Pixel coordinate grounding data:
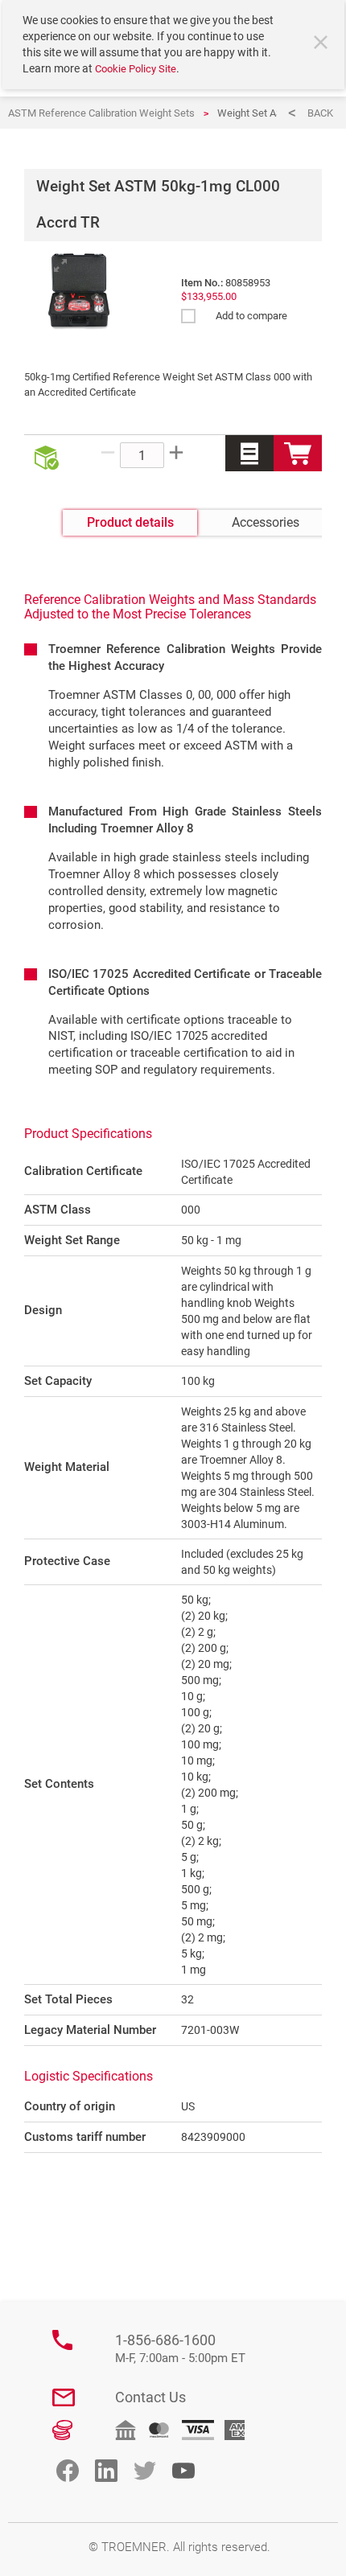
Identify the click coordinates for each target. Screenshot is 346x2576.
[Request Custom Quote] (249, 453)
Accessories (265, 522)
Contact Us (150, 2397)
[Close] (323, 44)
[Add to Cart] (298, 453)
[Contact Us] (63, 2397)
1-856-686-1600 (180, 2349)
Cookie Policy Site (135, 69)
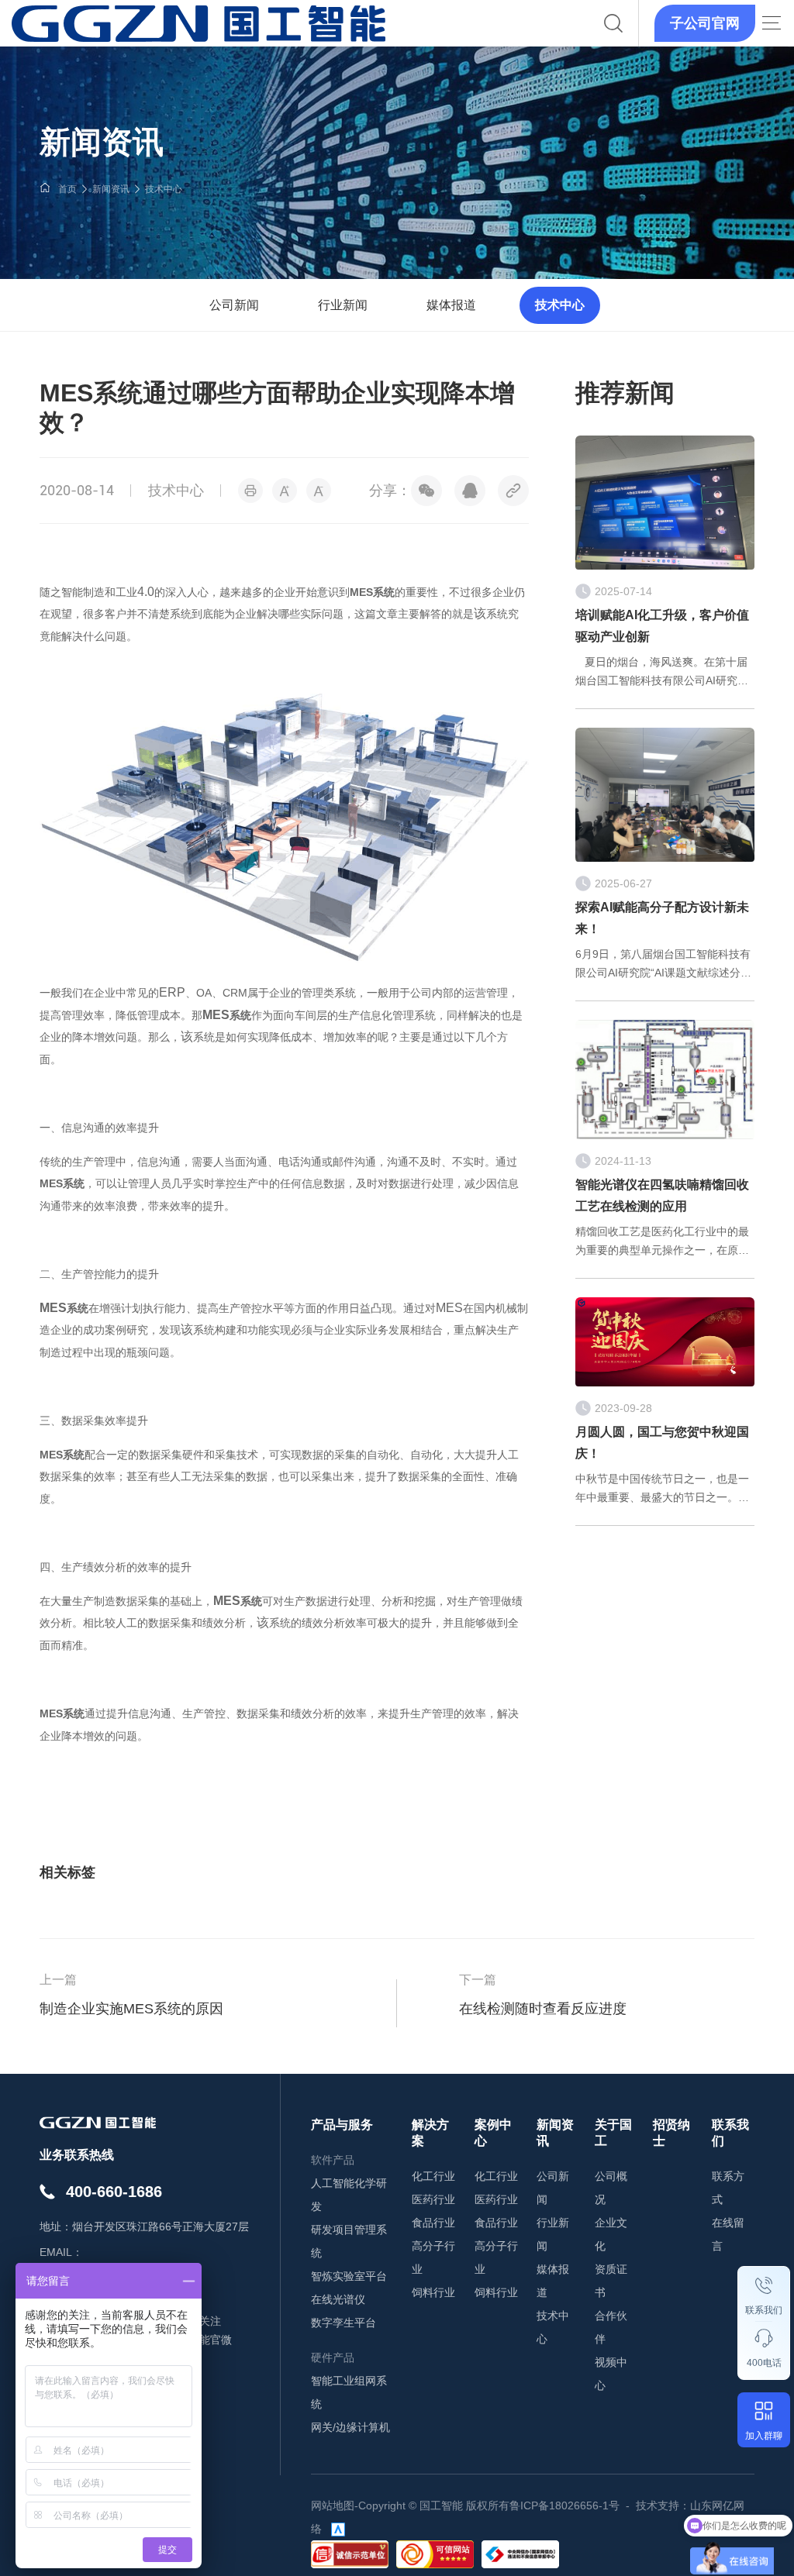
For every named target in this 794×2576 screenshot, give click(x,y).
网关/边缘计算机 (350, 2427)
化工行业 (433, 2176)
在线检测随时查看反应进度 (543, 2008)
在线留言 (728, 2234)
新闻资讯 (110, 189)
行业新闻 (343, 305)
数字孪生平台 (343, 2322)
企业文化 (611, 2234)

WHAT IS REQUIRED =
Exclude the images, then output the data above word for word.

WRITTEN ANSWER =
Identify the click coordinates for each target. Screenshot is 346x2576.
[Request Custom Quote] (249, 453)
Accessories (265, 522)
Contact Us (150, 2397)
[Close] (323, 44)
[Add to Cart] (298, 453)
[Contact Us] (63, 2397)
1-856-686-1600 (180, 2349)
Cookie Policy Site (135, 69)
For every named target in this 794×2576 screenshot, give click(x,y).
网关/边缘计算机 (350, 2427)
化工行业 (433, 2176)
在线检测随时查看反应进度 (543, 2008)
在线留言 (728, 2234)
新闻资讯 (110, 189)
行业新闻 (343, 305)
数字孪生平台 (343, 2322)
企业文化 (611, 2234)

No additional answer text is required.